Becoming Beloved Community Task Force develops vision and call

The Episcopal Church’s Becoming Beloved Community vision frames a path for Episcopalians to address racial injustice and grow as a community of reconcilers, justice-makers and healers who share a passion for living into their calling from of God. This work is not only foundational to our baptismal covenant, but evidence of this call exists throughout the Bible. Consider Romans 12: 2: “And be not conformed to this world: but be ye transformed by the renewing of your mind, that ye may prove what is that good, and acceptable, and perfect, will of God.”

The post-general convention inaugural meeting of the Diocese of Southern Becoming Beloved Community Task Force opened August 4 with an opportunity for all those in attendance to share their visions of our journey toward Becoming Beloved Community. Members responded to a guiding question presented by the Rev. Canon Jane Gerdsen, Missioner for Fresh Expressions and Praxis Communities. Taking Jesus’ mandate and TEC’s vision into account, participants were asked: “What kind of Becoming Beloved Community are you are hoping to create? Individual responses to the question were documented and compiled to develop the task force’s vision and call:

Becoming Beloved Community requires that we heal the wounds by cleaning them…this means telling the truth – the truth of the history of our churches, communities and institutional racism, and by doing the work of truth and reconciliation. Becoming Beloved Communities are places of practice based in love and expressed through the cycle of listening-learning-practicing-growing. Becoming Beloved Community is nana’s house – a place where there are no mirrors that remind us where we have been assigned and a place where we can be authentic, where we belong and are loved. Becoming Beloved Community is a place where we are challenged to live into God’s image and we do this with God’s help. As we work to make the familiar strange, know that *circumstances may call on you to risk standing alone, risk even perhaps your career, religion, relationships, or stature. But when circumstances call on one to risk career, religion, relationships, stature, or life in favor of Christian principles, you and this country will be better for it. You can go elsewhere for a job, relationship, or stature, but you cannot go elsewhere for a soul.

(*Adapted from Jeff Flake’s 2018 Harvard Law School Commencement address)

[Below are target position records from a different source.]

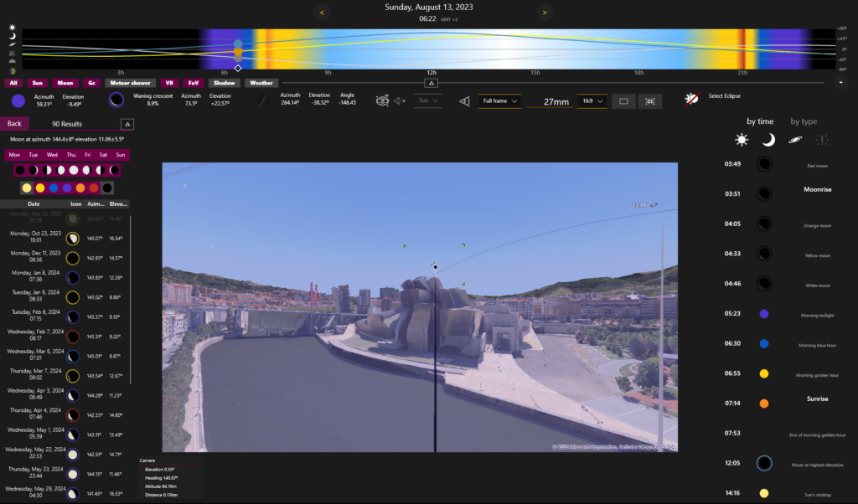Select the Oct 23, 2023 result row
The image size is (858, 504).
(x=65, y=239)
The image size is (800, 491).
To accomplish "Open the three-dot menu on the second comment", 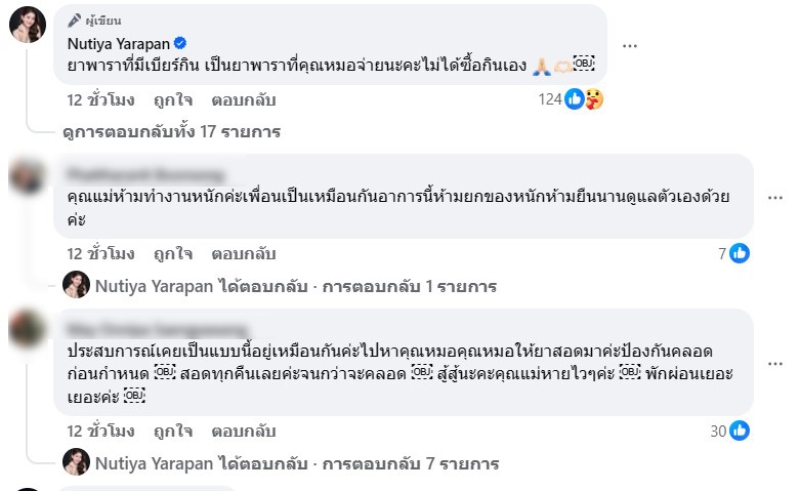I will pyautogui.click(x=774, y=197).
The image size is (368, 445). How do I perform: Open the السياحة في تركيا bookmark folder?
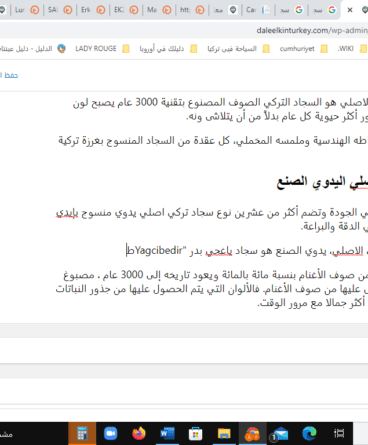pos(238,49)
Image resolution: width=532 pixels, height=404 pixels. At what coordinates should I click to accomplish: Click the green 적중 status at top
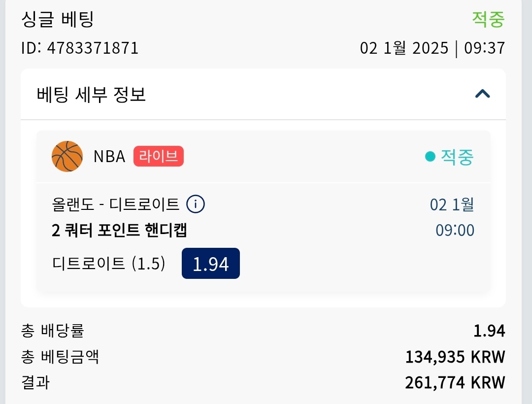point(488,19)
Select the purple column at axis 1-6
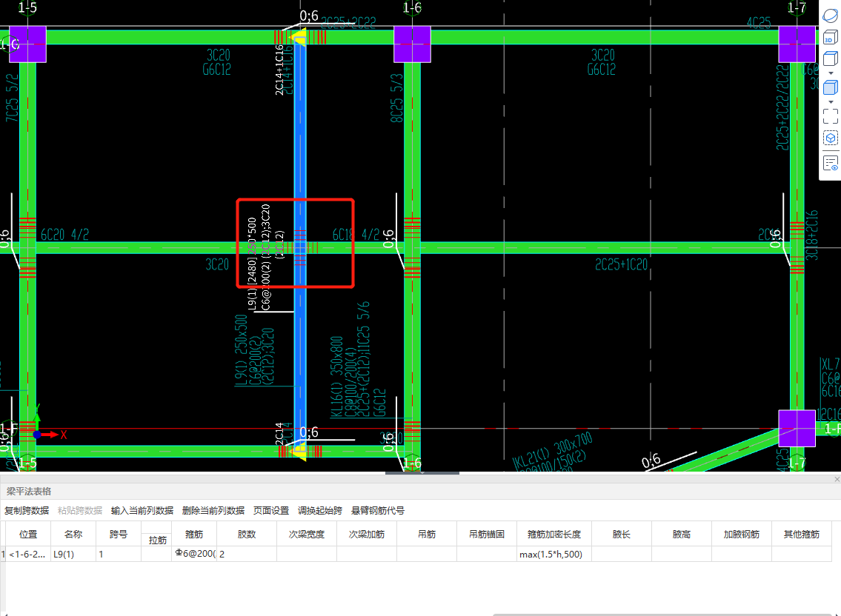 click(x=413, y=44)
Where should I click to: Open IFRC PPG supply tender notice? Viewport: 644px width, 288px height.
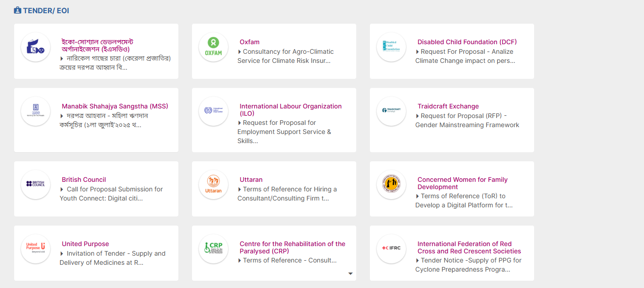tap(468, 265)
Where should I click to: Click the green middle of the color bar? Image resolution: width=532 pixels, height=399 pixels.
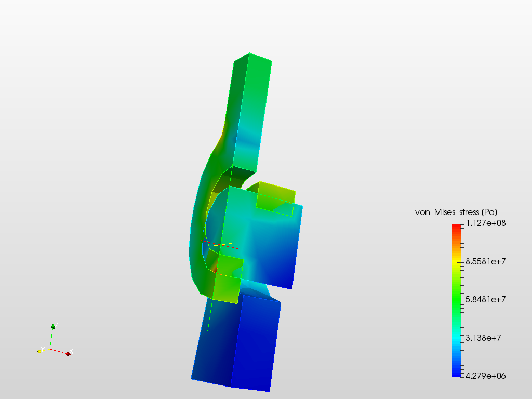[x=456, y=300]
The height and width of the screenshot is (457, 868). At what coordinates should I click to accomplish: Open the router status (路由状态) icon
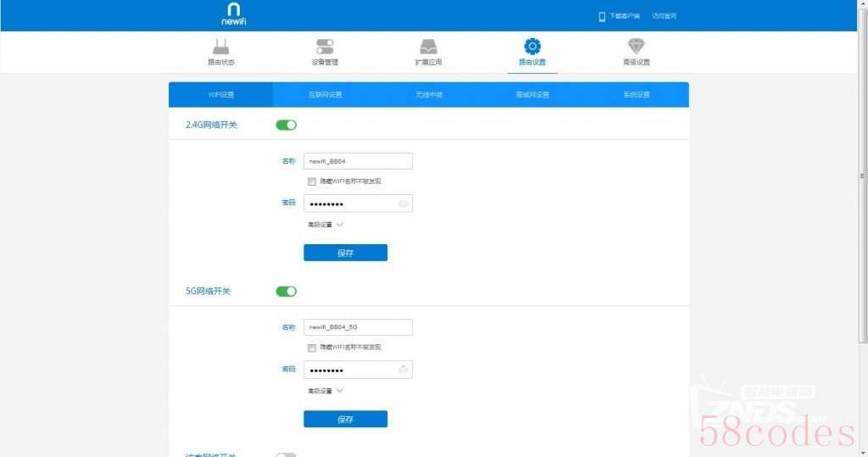point(221,47)
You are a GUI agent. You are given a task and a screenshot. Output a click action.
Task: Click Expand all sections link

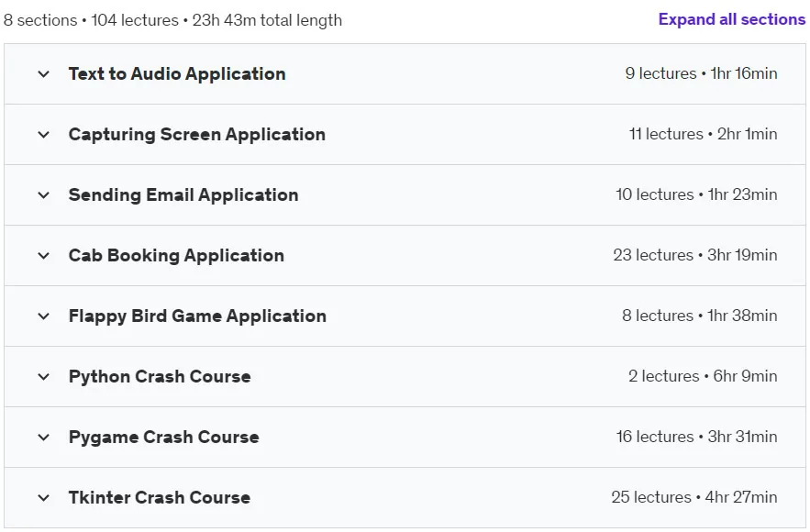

Task Force members are available to help individuals and congregations develop their ideas about how to implement Becoming Beloved Community in their churches and communities. Contact one of the co-conveners for more information: Cherie Bridges Patrick, St. Matthew’s, Westerville (cheriebp@gmail.com) or the Rev. Meribah Mansfield (meribahmansfield@gmail.com).

Becoming Beloved Community Task Force members:
Dianne Ebbs, The Rev. Maggie Foster, The Rev. Canon Jane Gerdsen, The Rev. Rick Incorvati, The Rev. Joanne Leiserson, Marty Lentz, The Rev. Meribah Mansfield, Miriam McKenney, Ariel Miller, The Rev. John Paddock, Cherie Bridges Patrick, The Rev. Canon Lee Anne Reat, Nadya Richardson, Debby Stokes

Cherie Bridges Patrick
Cherie Bridges Patrick, MSSW, LISW-S, is the founder and administrator of Paradox Cross-Cultural Consulting, Training and Empowerment, LLC (Paradox). True to its name, Paradox seeks to “make the familiar strange” by changing what we know and the ways we talk about race and racism through social change coaching, consulting and workshops. Ms. Patrick is an adjunct professor for the Simmons College School of Social Work online MSW program where she teaches The Dynamics of Racism and Oppression. Cherie is also a contract facilitator for the Ohio Child Welfare Training Program and facilitates full-day, continuing education trainings on racial inequity and working with refugees for social workers, clinicians, teachers, and administrators. Cherie is a member of St. Matthew’s Episcopal Church in Westerville where she has facilitated Lenten reading groups around race-related issues and advises on their refugee engagement and support work. Additionally, she is a co-convener of The Becoming Beloved Community Task Force in the Diocese of Southern Ohio of The Episcopal Church, brought together to help congregations develop ways to heal from racial injustice and grow as a community of reconcilers. Cherie received a Master of Science in Social Work from the University of Tennessee, a Bachelor of Social Work from Capital University, and holds an Associate of Science Degree in Organizational Leadership from Franklin University. In July 2018 she completed her third year in the PhD program at Antioch University’s Graduate School of Leadership and Change where her academic focus is around the ways racism and resistance are (re)produced and maintained in everyday conversations. Cherie will receive her PhD in 2019.